To begin with, I am thankful that I have memories, and even memory at all. Because the gift (or the mere existence) of consciousness, and life itself, is precious and valuable. Precious, and valuable. I do not mean to be redundant, but rather syncretic, for the tangible and intangible jewels of memory and life are multifaceted and so most precious and valuable in and for, oh, so very, very many ways and means. No matter whether you believe in creation or evolution, or both, or neither; life is, almost always, worthy of being and becoming thankful therefor and wherefor.
Even if you think I spell it wrong.
I am grateful to have such a long life of memories of the great American harvest holiday, Thanksgiving. Memories of gathering when I was a child with my brother and parents and our cousins and aunt and uncle and my grandmother – sometimes both grandmothers. We would trade houses most years, one year at my aunt’s and uncle’s either on Resmar Road or Dickey Drive, the other year at our home on Lemon Avenue or Woodland Drive, out there in the suburban hills of La Mesa, near unto Mount Helix on the eastern fringes of San Diego, California. In later years, after I got my driver’s license, I would often be sent into the “big city” to pick up my grandmother at her home in North Park. Sometimes I would sing to myself, over the freeway and through the streets to grandmother’s house we go, the dog knows the way to bark at the sleigh and bring her home to eat ho ho.

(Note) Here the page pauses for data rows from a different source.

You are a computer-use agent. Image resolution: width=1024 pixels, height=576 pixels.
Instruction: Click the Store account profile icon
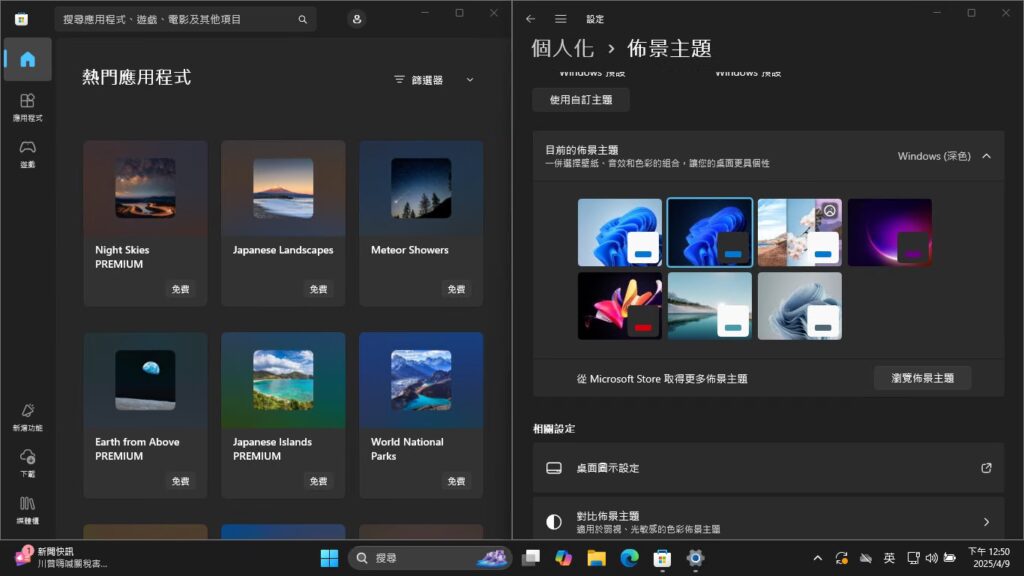pyautogui.click(x=356, y=18)
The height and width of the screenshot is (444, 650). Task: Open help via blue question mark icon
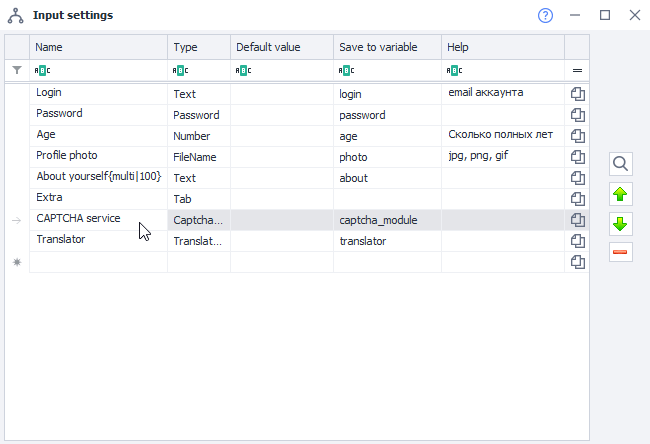tap(545, 16)
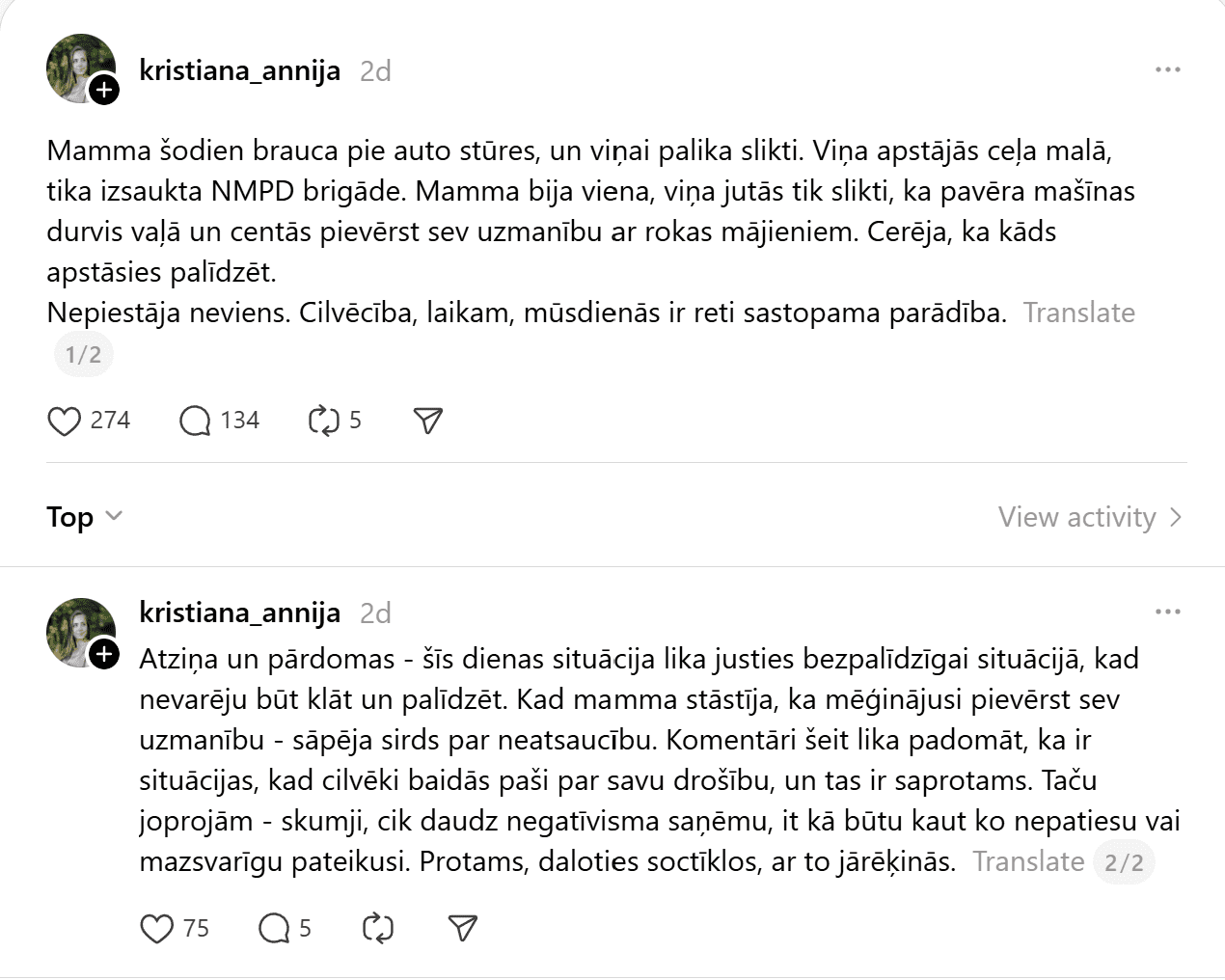Repost the second post in thread
Image resolution: width=1225 pixels, height=980 pixels.
coord(377,929)
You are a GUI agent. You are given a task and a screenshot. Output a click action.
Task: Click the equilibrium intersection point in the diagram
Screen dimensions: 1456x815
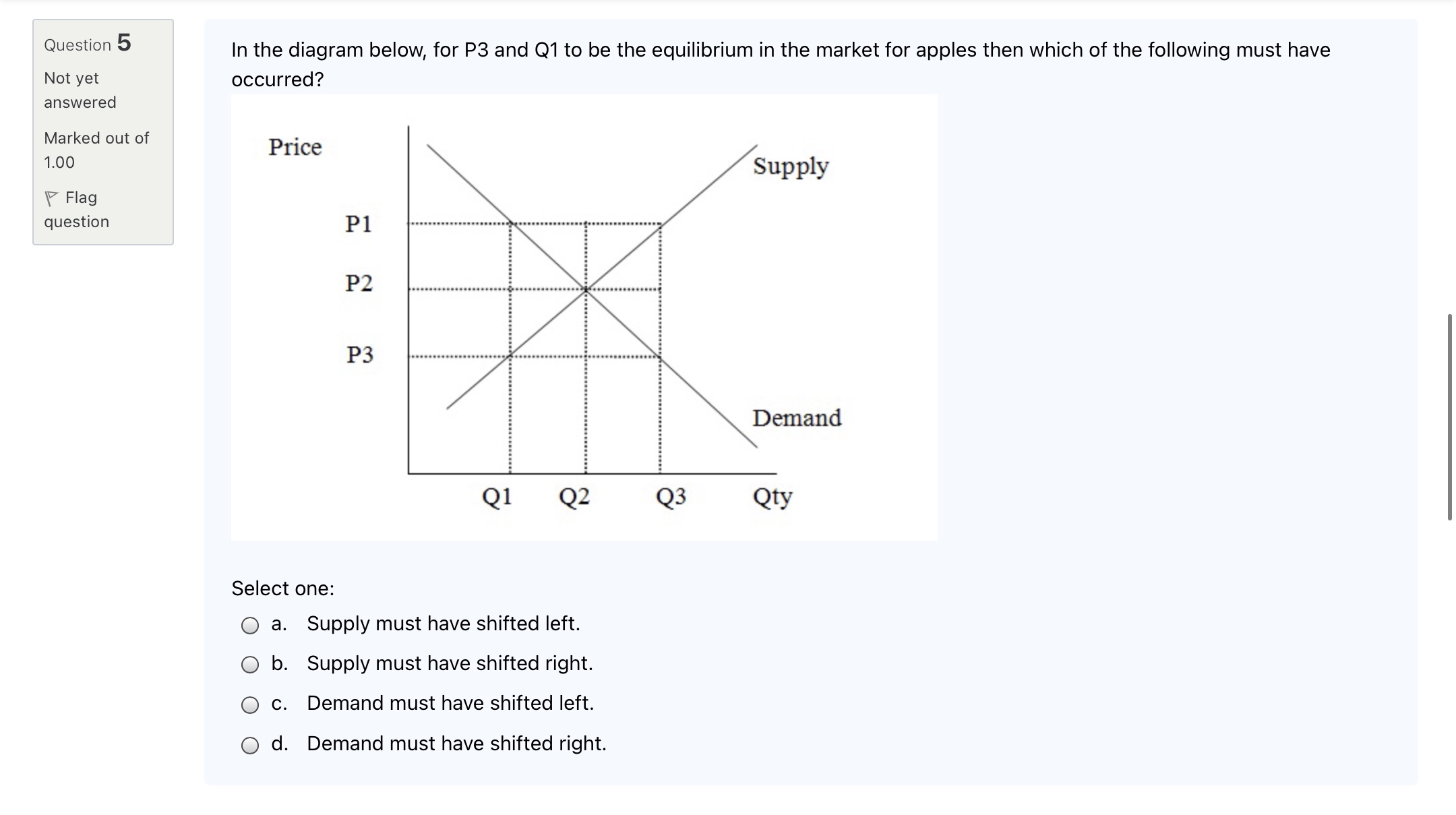pos(586,289)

Down along freeway 94, then north up Wabash to Nile Street exit – an off-ramp which no longer exists – and a quick ten or twelve block slip and slide along Thorn street to 31st, to the house where my mother and aunt had grown up, and my grandmother still lived for many years later… but that is another story I shall not tell here. Suffice to say that both my older-than-I cousins married and each had a daughter and so we held more at the table.
Time passed, as it always does, and my father, as it turned out, was the first to pass away from the usual Thanksgiving feast crowd. I was twenty-seven that autumn. A year later my mother remarried and we began a new custom of sometimes (not always, not yet) going to the home of my stepsister and her husband, first down in National City and then later even farther out into the east county houses of Jamul. But as I said, not every year, no, for often the new family along with the old, would gather – all twenty something of us, now – far out in the desert at Borrego Springs, where my aunt and uncle had moved in their retirement, and my mother had also bought a modular trailer-home in the same park, called – very picturesquely – the Roadrunner club.
Once – or perhaps more than once – we even had the holiday dinner in the Cuyamaca (or Palomar) mountains, with the cooking focussed around the galley of my stepfather’s beloved motor home. Now that was an adventure I am glad I have not forgotten.